WARNING: This service provides OCR-specialised operations based on a document as input. If you intend to detect text in an image such as a scene, please refer to the AWS Rekognition - Text Recognition plugin.

You can test out our AWS Textract - OCR Text & Data plugin with the live demo.

Enjoy !
Made with by wise:able
Discover our other Artificial Intelligence-based Plugins

solutomn · February 24, 2021, 9:57am

Hi @redvivi ,
Could you show me a PDF example?
Thanks!
@solutomn
André

redvivi · February 24, 2021, 10:30am

Hi @solutomn,

AWS Textract service works in synchronous mode for PNG or JPEG files only, e.g. a request is sent and the response comes right away within the same action.
It is possible to use PDF files in asynchronous mode (a request is sent, processed by AWS, and the response is retrieved after the requestor checks the job completion status), requiring you own an AWS S3 storage, use AWS Queue and Notifications to get notified, which adds a layer of complexity.
You can find an example of an asynchronous AWS request for another plugin in this editor.

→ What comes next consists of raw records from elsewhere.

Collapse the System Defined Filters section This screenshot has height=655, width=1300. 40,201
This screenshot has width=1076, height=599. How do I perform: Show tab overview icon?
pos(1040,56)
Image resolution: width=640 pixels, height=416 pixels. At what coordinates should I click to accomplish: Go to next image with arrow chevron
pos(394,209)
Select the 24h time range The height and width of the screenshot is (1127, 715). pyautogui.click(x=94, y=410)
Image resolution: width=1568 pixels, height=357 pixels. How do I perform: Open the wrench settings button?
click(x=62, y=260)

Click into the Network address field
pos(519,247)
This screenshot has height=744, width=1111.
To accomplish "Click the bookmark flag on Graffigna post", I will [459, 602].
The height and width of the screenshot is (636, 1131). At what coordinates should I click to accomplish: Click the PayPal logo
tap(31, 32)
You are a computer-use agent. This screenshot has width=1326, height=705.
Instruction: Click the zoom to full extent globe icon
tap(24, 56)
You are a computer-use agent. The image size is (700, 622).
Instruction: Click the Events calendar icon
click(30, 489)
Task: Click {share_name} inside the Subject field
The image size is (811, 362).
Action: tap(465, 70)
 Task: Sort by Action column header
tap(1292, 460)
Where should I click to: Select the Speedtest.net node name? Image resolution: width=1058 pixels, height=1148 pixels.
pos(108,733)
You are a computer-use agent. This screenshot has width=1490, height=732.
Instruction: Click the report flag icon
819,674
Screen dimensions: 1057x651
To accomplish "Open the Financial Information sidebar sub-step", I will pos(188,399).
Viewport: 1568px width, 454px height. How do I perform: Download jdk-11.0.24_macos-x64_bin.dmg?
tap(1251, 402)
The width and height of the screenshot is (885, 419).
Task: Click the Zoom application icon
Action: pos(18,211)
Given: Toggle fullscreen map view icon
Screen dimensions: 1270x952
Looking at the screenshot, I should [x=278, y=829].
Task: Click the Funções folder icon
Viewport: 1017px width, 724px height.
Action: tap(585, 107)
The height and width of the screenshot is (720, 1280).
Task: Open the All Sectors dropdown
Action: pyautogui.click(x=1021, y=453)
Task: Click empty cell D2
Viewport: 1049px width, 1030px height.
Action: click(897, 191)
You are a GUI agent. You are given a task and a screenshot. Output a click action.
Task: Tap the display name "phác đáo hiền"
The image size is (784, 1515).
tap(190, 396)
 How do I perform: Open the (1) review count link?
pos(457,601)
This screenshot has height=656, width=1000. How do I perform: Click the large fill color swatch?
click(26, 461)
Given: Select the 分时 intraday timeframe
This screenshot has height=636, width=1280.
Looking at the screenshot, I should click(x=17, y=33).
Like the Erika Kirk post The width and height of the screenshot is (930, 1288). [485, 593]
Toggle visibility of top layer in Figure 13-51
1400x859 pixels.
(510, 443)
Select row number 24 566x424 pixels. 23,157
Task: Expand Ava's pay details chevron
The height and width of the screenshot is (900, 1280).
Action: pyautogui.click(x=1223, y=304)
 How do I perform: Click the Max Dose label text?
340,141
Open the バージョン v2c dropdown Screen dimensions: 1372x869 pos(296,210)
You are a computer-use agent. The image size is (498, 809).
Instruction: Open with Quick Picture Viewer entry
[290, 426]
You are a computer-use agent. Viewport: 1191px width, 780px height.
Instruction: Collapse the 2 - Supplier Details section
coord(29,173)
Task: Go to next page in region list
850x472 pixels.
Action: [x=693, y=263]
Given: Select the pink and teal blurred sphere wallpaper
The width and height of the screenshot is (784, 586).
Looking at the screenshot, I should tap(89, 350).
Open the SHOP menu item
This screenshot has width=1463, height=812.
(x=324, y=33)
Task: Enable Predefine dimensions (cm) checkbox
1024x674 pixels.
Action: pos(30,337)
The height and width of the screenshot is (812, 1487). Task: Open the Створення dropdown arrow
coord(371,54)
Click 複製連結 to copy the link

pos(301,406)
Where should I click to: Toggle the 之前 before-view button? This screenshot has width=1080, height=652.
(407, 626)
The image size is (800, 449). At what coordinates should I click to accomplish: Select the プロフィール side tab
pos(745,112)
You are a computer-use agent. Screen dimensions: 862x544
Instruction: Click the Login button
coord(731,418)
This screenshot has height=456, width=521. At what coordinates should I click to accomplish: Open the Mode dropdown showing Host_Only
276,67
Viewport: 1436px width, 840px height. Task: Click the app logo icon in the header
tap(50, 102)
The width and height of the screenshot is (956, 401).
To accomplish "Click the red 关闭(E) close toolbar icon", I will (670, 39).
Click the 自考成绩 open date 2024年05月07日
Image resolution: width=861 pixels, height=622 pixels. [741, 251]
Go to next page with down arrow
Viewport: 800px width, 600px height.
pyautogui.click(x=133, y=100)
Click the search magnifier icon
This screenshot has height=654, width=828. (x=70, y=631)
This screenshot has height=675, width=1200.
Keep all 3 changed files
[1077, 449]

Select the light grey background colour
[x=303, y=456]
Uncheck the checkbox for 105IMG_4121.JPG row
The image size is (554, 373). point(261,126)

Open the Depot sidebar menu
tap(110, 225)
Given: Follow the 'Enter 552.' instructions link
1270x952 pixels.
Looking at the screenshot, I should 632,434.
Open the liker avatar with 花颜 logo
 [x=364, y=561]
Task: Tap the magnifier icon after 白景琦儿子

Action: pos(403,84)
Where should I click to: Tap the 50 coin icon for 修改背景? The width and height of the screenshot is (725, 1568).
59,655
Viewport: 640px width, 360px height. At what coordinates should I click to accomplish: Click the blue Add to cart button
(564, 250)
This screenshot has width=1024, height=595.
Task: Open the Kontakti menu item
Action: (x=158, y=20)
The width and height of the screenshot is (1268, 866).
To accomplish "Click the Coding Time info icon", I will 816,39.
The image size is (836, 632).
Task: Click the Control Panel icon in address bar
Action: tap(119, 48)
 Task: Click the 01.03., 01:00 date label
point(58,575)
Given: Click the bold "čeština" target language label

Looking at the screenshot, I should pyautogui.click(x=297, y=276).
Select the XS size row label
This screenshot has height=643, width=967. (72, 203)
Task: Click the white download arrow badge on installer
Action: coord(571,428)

Should you require this implementation, we would be happy to investigate this possibility for you.

solutomn · February 25, 2021, 5:13pm

@redvivi
I actually need users of my web application to be able to upload a PDF to my system and all the data in that PDF can be saved in the database as attributes of one or more tables.
Is that possible?
Thanks

redvivi · February 25, 2021, 5:31pm

Hi @solutomn,

It is of course possible using both solutions in my previous response:

If you must use Amazon Web Services please let us know, we would be happy to modify our plugin to do so, but keep in mind that AWS has a slightly more complex setup.

solutomn · February 25, 2021, 5:35pm

excellent!
And how much do you charge to do that?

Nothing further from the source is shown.